# How do you write the equation for a circle with center at (2,-5) and passing through (3,4)?

Jun 10, 2016

${\left(x - 2\right)}^{2} + {\left(y + 5\right)}^{2} = 21$

#### Explanation:

The general equation of a circle is:

$\textcolor{b l u e}{| \overline{\underline{\textcolor{w h i t e}{\frac{a}{a}} {\left(x - h\right)}^{2} + {\left(y - k\right)}^{2} = {r}^{2} \textcolor{w h i t e}{\frac{a}{a}} |}}}$

where:
$x =$x-coordinate
$h =$x-coordinate of centre
$y =$y-coordinate
$k =$y-coordinate of centre
$r =$radius

Start by plugging $\left(h , k\right) = \left(2 , - 5\right)$ into the equation.

${\left(x - \left(2\right)\right)}^{2} + {\left(y - \left(- 5\right)\right)}^{2} = {r}^{2}$

Replace $\left(x , y\right)$ with $\left(3 , 4\right)$.

${\left(3 - 2\right)}^{2} + {\left(4 - \left(- 5\right)\right)}^{2} = {r}^{2}$

Simplify.

${\left(1\right)}^{2} + {\left(9\right)}^{2} = {r}^{2}$

$1 + 81 = {r}^{2}$

$21 = {r}^{2}$

Rewrite the equation by including the centre and the radius.

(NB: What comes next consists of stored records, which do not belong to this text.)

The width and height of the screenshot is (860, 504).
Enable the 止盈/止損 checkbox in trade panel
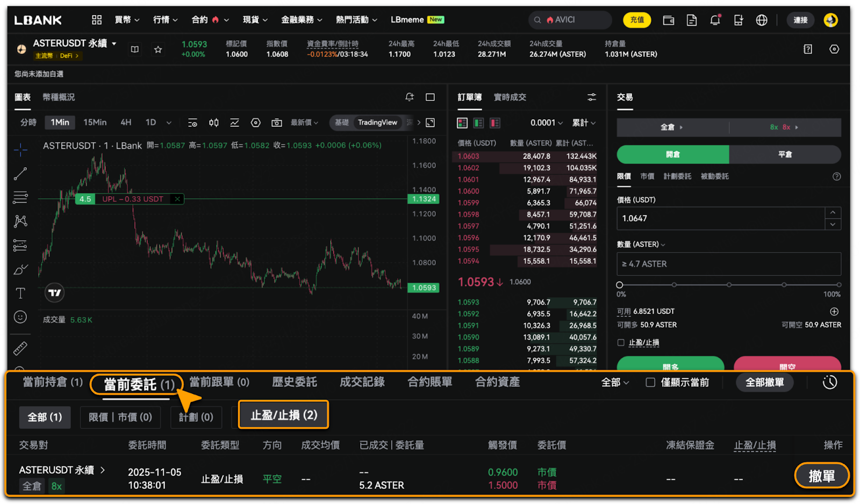coord(621,342)
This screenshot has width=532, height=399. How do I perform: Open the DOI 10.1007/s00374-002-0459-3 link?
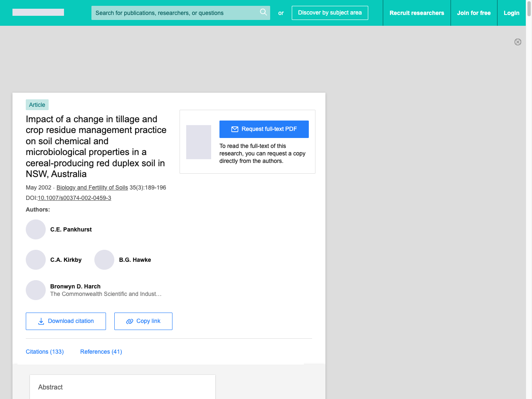click(x=74, y=198)
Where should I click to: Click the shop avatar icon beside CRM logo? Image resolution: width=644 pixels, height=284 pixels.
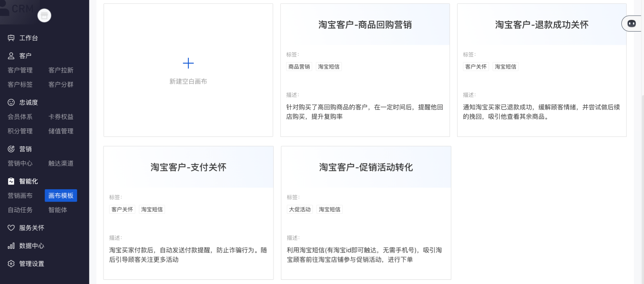[44, 16]
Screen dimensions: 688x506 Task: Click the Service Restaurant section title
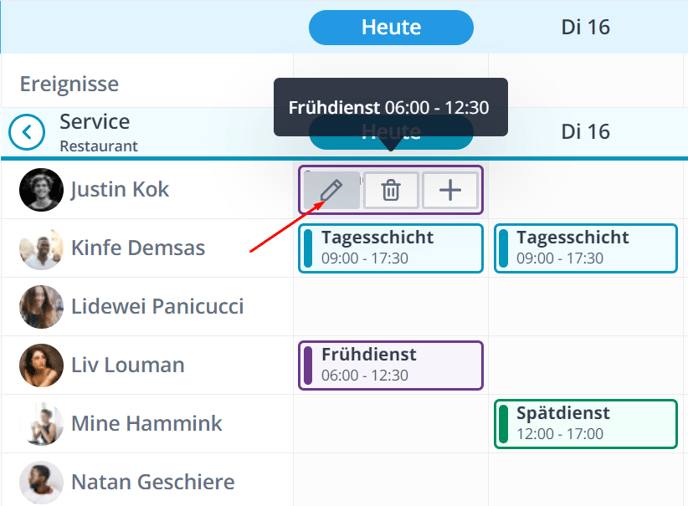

${\left(x - 2\right)}^{2} + {\left(y - \left(- 5\right)\right)}^{2} = 21$

$\textcolor{g r e e n}{| \overline{\underline{\textcolor{w h i t e}{\frac{a}{a}} \textcolor{b l a c k}{{\left(x - 2\right)}^{2} + {\left(y + 5\right)}^{2} = 21} \textcolor{w h i t e}{\frac{a}{a}} |}}}$